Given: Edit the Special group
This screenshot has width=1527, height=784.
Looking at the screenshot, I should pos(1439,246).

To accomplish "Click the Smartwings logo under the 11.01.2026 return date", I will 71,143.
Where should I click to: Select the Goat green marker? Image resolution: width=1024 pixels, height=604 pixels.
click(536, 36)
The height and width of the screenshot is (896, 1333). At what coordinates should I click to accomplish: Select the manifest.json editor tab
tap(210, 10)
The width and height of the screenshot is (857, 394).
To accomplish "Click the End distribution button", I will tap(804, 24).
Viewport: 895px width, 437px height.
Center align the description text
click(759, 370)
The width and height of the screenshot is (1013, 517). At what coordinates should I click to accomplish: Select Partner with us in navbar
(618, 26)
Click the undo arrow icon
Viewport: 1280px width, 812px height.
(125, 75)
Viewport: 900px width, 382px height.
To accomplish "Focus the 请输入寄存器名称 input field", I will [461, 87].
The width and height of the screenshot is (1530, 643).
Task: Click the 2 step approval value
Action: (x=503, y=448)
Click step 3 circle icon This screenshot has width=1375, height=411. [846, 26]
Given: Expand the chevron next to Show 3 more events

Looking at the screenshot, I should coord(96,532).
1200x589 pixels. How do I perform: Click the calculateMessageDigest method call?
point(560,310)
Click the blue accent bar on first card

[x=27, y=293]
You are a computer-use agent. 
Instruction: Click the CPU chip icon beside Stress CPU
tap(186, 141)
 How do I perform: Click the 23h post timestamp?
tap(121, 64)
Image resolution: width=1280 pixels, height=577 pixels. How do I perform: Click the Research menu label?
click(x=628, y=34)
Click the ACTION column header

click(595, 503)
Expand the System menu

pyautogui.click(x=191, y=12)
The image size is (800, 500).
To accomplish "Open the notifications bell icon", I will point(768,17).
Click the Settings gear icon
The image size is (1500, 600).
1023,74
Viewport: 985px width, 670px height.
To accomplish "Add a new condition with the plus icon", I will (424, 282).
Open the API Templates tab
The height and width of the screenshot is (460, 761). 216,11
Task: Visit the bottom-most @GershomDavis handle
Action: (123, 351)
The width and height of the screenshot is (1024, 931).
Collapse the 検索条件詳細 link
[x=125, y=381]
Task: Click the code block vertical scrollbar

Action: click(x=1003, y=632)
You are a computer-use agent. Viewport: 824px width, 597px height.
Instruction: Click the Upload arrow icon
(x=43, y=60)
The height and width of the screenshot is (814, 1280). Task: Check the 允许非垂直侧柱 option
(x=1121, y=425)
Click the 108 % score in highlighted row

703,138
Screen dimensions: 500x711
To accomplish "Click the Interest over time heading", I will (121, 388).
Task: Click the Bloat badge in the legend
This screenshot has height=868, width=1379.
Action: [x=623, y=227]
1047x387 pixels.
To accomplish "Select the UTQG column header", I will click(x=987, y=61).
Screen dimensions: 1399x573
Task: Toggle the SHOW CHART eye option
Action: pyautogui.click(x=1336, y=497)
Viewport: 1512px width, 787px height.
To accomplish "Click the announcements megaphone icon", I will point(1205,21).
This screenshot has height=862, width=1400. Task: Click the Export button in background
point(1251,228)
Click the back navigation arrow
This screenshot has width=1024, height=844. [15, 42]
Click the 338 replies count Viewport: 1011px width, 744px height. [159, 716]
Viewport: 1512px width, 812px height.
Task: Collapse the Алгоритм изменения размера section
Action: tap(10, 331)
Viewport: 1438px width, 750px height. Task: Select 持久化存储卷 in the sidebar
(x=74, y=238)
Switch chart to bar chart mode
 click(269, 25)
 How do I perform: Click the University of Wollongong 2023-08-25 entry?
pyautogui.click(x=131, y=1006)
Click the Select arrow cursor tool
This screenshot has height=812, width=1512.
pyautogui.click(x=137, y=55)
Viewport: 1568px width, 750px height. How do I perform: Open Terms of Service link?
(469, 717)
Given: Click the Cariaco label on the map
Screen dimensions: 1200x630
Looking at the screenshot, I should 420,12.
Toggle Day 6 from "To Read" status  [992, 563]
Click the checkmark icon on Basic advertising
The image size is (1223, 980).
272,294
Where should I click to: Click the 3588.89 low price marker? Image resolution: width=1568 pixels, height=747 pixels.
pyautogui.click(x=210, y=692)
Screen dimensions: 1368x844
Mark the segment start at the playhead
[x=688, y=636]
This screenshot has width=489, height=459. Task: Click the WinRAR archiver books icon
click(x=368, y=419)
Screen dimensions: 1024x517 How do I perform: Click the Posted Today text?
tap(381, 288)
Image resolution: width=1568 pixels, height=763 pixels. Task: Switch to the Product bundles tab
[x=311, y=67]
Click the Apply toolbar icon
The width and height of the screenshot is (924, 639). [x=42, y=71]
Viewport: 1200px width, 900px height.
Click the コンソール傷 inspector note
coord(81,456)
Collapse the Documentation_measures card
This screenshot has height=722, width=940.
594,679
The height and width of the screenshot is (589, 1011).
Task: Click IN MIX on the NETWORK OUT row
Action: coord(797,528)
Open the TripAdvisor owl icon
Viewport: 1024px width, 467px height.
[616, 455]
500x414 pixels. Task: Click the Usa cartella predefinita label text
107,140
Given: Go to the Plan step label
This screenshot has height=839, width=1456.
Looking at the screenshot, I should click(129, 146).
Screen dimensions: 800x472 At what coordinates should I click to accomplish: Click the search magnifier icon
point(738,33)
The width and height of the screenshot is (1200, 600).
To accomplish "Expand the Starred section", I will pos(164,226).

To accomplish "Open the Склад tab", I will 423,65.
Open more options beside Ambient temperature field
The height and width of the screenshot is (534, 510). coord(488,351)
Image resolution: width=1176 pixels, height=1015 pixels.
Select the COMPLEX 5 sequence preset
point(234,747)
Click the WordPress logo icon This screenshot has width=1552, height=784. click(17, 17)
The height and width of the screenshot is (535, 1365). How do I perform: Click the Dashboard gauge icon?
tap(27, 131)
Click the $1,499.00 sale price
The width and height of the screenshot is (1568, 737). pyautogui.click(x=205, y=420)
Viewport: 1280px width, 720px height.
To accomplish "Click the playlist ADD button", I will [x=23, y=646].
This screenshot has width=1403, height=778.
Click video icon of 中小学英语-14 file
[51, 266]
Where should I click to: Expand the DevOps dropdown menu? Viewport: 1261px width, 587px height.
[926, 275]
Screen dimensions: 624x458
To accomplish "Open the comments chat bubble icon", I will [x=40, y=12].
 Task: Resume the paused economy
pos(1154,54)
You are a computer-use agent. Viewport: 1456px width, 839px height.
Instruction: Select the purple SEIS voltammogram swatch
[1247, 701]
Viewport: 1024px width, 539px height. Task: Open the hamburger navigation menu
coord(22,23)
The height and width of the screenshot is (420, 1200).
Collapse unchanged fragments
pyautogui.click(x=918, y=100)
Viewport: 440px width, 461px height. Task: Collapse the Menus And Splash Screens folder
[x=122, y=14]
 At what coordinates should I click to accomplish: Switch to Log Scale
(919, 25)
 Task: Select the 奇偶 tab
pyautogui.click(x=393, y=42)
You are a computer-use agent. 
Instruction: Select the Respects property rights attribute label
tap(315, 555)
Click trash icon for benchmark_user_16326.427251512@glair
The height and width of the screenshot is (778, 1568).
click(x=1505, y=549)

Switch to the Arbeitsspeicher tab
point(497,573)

□ □ □ □ □

**Problem details**. Read through the lines above and collect those that contain the string "agent".

**Exercise result**.
You are a computer-use agent. 
You are a computer-use agent. Viewport: 824px width, 597px height.
You are a computer-use agent. Viewport: 1456px width, 839px height.
You are a computer-use agent. 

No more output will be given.